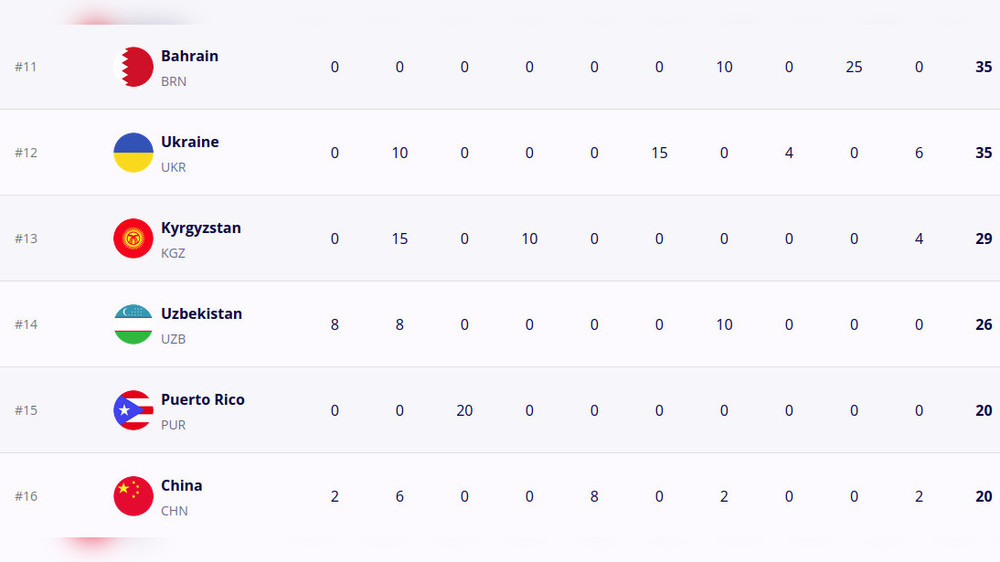Open the Ukraine team name link

(x=189, y=142)
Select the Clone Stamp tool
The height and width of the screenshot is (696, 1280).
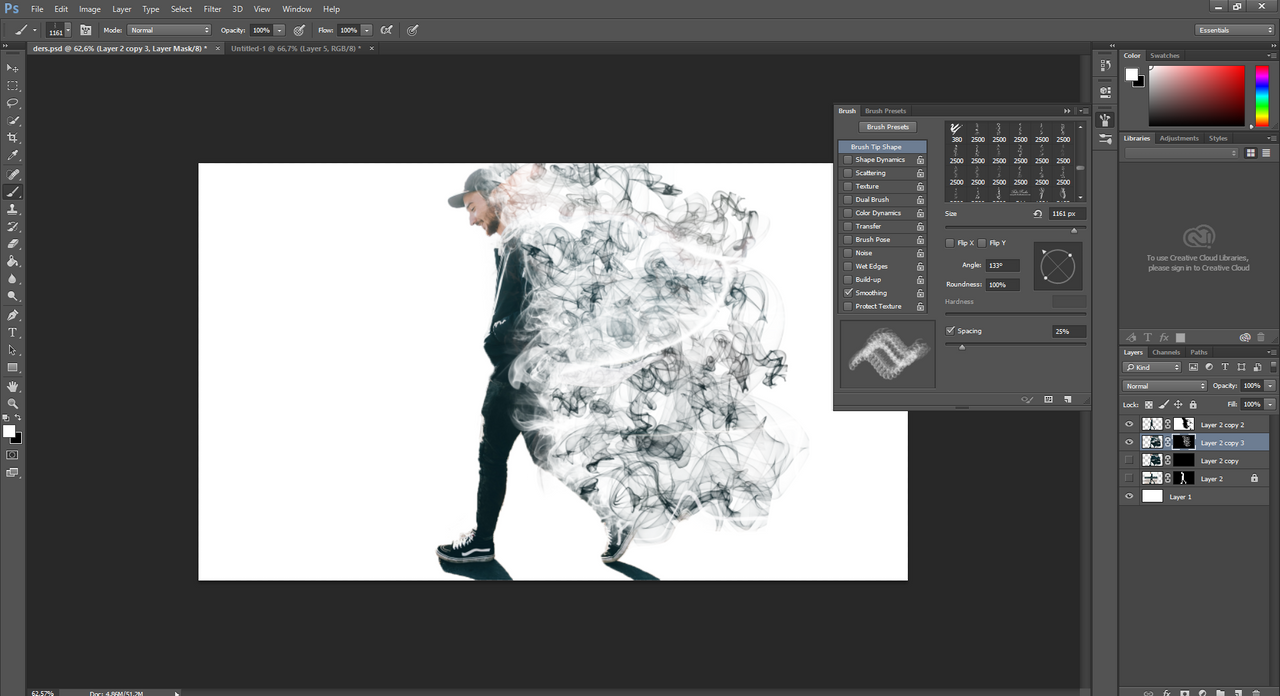pyautogui.click(x=13, y=209)
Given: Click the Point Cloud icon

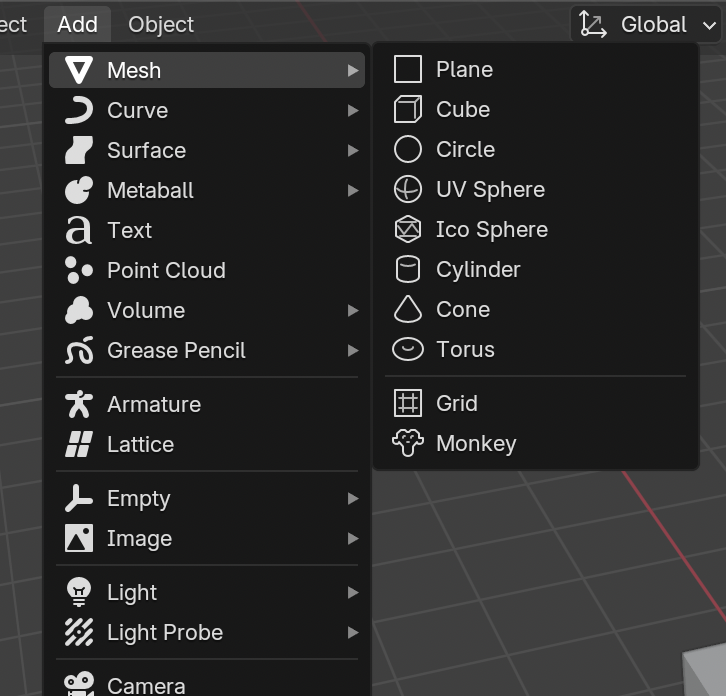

******************************

■ PROBLEM DESCRIPTION
Extract exactly the lines above from the line containing "The height and" through the last one, both ends included, but not the pictures.

■ PROBLEM SOLUTION
The height and width of the screenshot is (696, 1280).
pyautogui.click(x=13, y=209)
Given: Click the Point Cloud icon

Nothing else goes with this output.